“Guardo as sementes e as troco. Essa prática de conservá-las, de guardá-las para o ano seguinte e de colher as melhores vem dos conhecimentos ancestrais, herdados da minha mãe, dos meus avós. Sempre tive minhas próprias sementes”, relata Alicia Tambaco em sua horta familiar nos Andes equatorianos. Alface, coentro, feijão ou milho são alguns dos cultivos que podem ser observados em sua pequena horta, situada na comunidade de Colimbuela, no cantão de Cotacachi no Equador. Alicia não é partidária nem da monocultura, nem dos produtos químicos, e participa de feiras de sementes trocando-as quando tem excedentes.
La Marea
Alicia Tambaco em sua horta em Colimbuela, no Equador
Assim como Alicia, milhões de camponeses e camponesas em todo o mundo continuam seu trabalho de conservar, selecionar, reproduzir, trocar e distribuir suas sementes locais. Segundo a Via Campesina, 90% do camponeses do mundo seguem produzindo a maioria de suas sementes.

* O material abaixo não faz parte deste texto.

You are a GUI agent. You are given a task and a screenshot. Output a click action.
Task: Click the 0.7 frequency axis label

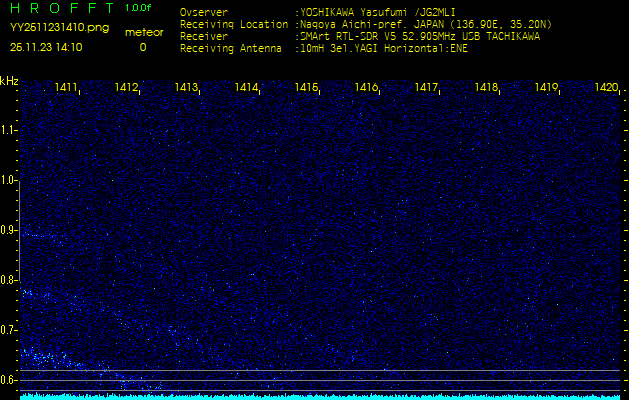[9, 329]
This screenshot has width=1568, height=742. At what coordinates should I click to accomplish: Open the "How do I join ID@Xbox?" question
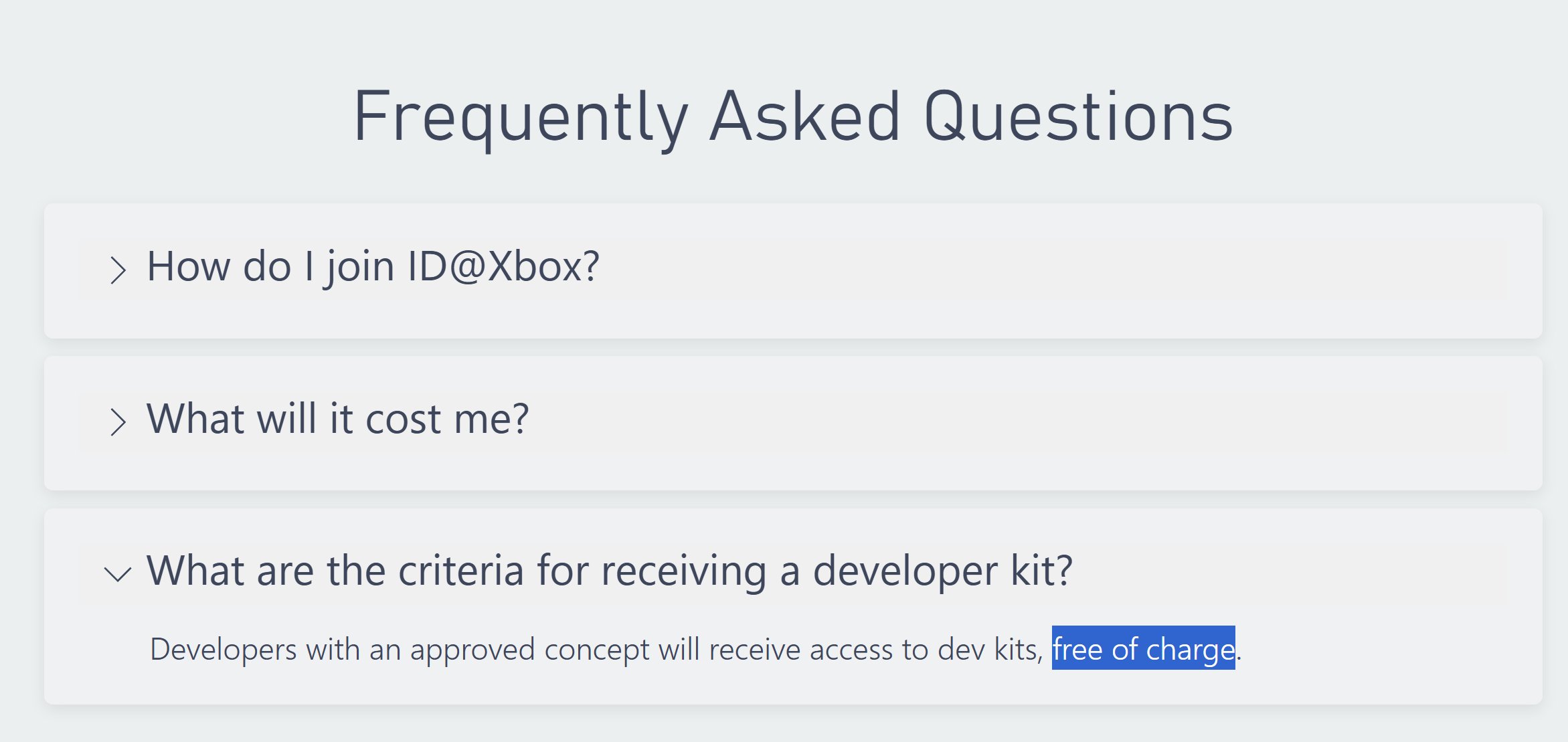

Cada dia 17 de abril desde 1996, em memória do assassinato de 19 camponeses sem terra no Brasil, esse movimento celebra o Dia Internacional de Luta Camponesa, que este ano será dedicado à defesa das sementes.
“Decidimos falar esse ano das sementes por causa de todas as leis que estão sendo criadas, como a Lei Monsanto, e porque cada vez mais as empresas multinacionais estão privatizando-as para patenteá-las. Além disso, criminalizam os camponeses que realizam esta prática ancestral de conservar, proteger e resguardar suas sementes”, afirma Viviana Rojas, da comunicação da Via Campesina – Região América do Sul.

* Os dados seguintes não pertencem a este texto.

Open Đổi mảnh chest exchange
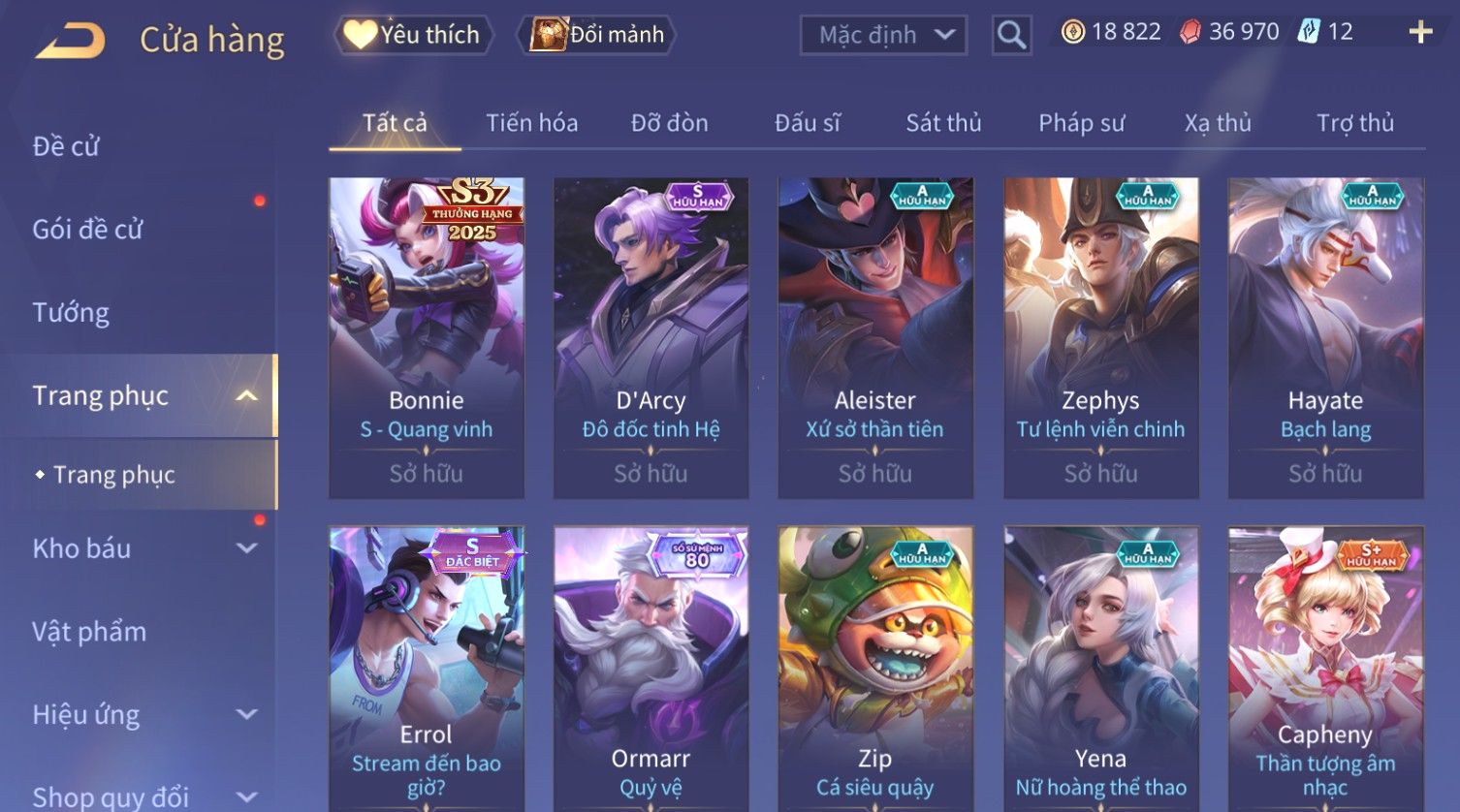 (x=597, y=35)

As sementes como ponto de encontro
Selecionadas e conservadas pelos camponeses ao longo dos séculos, as sementes camponesas têm a virtude de se adaptar a diversidade dos solos, climas e necessidades alimentares. Delas depende o alimento dos povos. Com a finalidade de resgatá-las e valorizá-las, há uma década a histórica União de Organizações Camponesas e Indígenas de Cotacachi (UNORCAC) organiza o Muyu Raymi, uma feira de sementes cujo propósito é transmitir os saberes e as práticas culturais das comunidades dessa região andina da província de Imbabura.

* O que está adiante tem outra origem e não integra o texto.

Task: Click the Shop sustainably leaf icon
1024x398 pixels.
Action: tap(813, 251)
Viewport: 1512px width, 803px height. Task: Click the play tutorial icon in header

O Muyu Raymi nasceu graças à iniciativa de cinco mulheres que se reuniram ao redor de uma mesa para compartilhar as sementes que cada uma delas tinha trazido de sua própria comunidade. Naquela época, as sementes que cada família tinha eram desconhecidas porque não havia espaços onde compartilhá-las. Atualmente, é um encontro anual que acontece durante o mês de agosto, quando cada família ou participante — majoritariamente mulheres — leva entre 20 e 50 variedades de sementes. “Ali também se trocam o feijão, a ervilha, a lentilha… todos os grãos andinos. E também outras variedades como a jícama conhecida como “nabo mexicano” ou a mashua espécie de tubérculo andino, que estão se perdendo”, diz Alberto Bonilla, responsável pela área de Recursos Naturais da UNORCAC.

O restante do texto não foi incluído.